A union type may be defined with any number of member types. Each member may be any pegasus type except union: primitive, record, enum, map or array.
Unions types are defined in using the form:
union[MemberType1, MemberType2]
For example, a union that holds an int
, string
or a Fortune
would be defined as:
union[int, string, org.example.Fortune]
The member type names also serve as the “member keys” (sometimes called “union tags”), and identify which union member type data holds.
For example:
Schema type | Member key | Example JSON data |
---|---|---|
“int” | “int” | { "int": 1 } |
“string” | “string” | { "string": "coursera" } |
“org.example.Fortune” | “org.example.Fortune” | { "org.example.Fortune": { "message": "Today is your lucky day!" } |
Let’s look at an example of a union in use.

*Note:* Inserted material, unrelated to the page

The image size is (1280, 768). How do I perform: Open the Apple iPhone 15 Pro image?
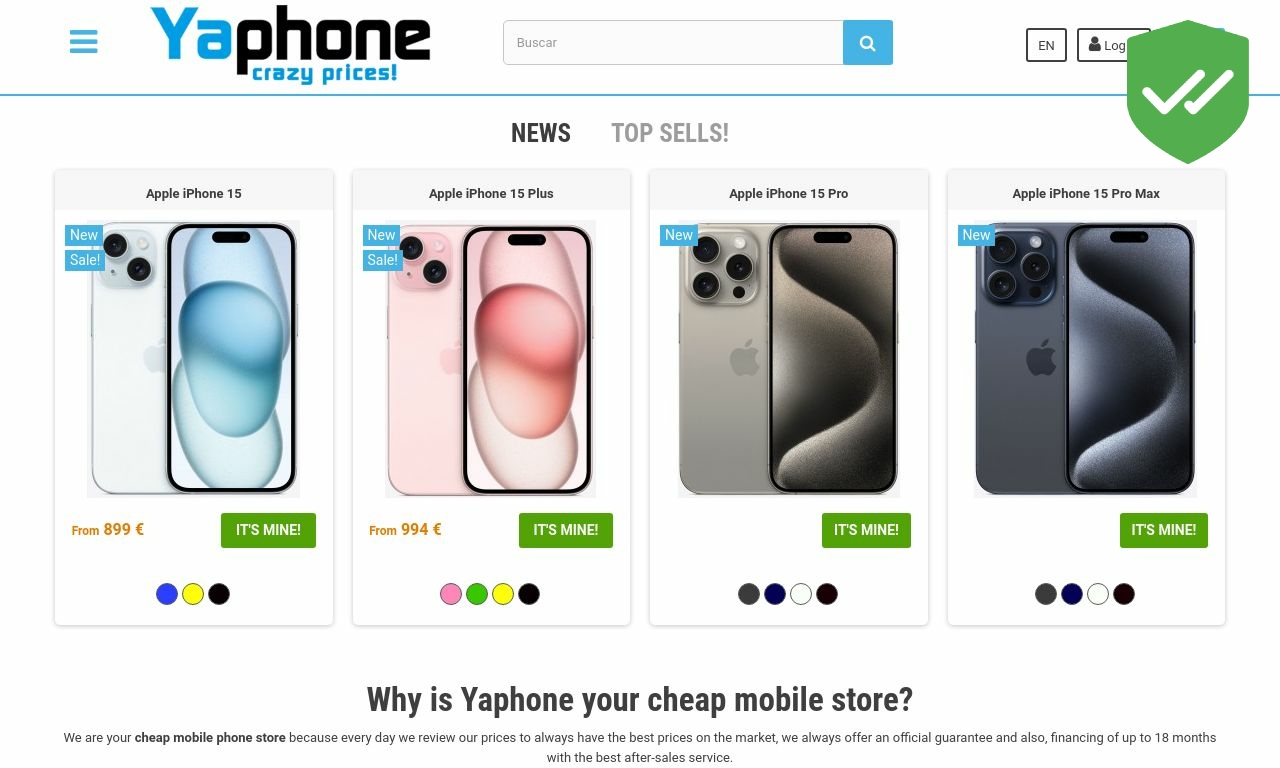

To define a field of a record containing a union of two other records, we would define:
namespace org.example
record Question {
answerFormat: union[MultipleChoice, TextEntry]
}
This will be generated as:
case class Question(answerFormat: Question.AnswerFormat)
object Question {
// ...
sealed abstract class AnswerFormat()
case class MultipleChoiceMmeber(value: MultipleChoice) extends AnswerFormat
case class TextEntryMember(value: TextEntry) extends AnswerFormat
case class $UnknownMember() extends AnswerFormat // for backward compatibility (see below)
}
Here, because the union was defined inline in in the Question record, it is generated as a class scoped within Question type. It is also assigned a name based on the field is is contained in.
If the union were instead defined with a typeref it would be assigned the name of the typeref and be generated as a top level type. This will be covered in more detail later.
Note that each member type is “boxed” in a <Type>Member
case class. This is
because Scala does not (yet) support disjoint types directly in the type system.
Here’s how the AnswerFormat
union can be used to create a new Question
:
Scala Expression | Equivalent JSON data |
---|---|
Question(TextEntryMember(TextEntry(...))) |
{ "answerFormat": { "org.example.TextEntry": { ... } } } |
Question(MultipleChoiceMember(MultipleChoice(...))) |
{ "answerFormat": { "org.example.MultipleChoice": { ... } }} |
To read the union, pattern matching may be used, e.g.:
question.answerFormat match {
case TextEntryMember(textEntry) => ...
case MultipleChoiceMember(multipleChoice) => ...
case $UnknownMember => ... // for backward compatibility (see below)
}
Because the union is defined using a sealed base type, Scala can statically check that the cases used are exhaustive.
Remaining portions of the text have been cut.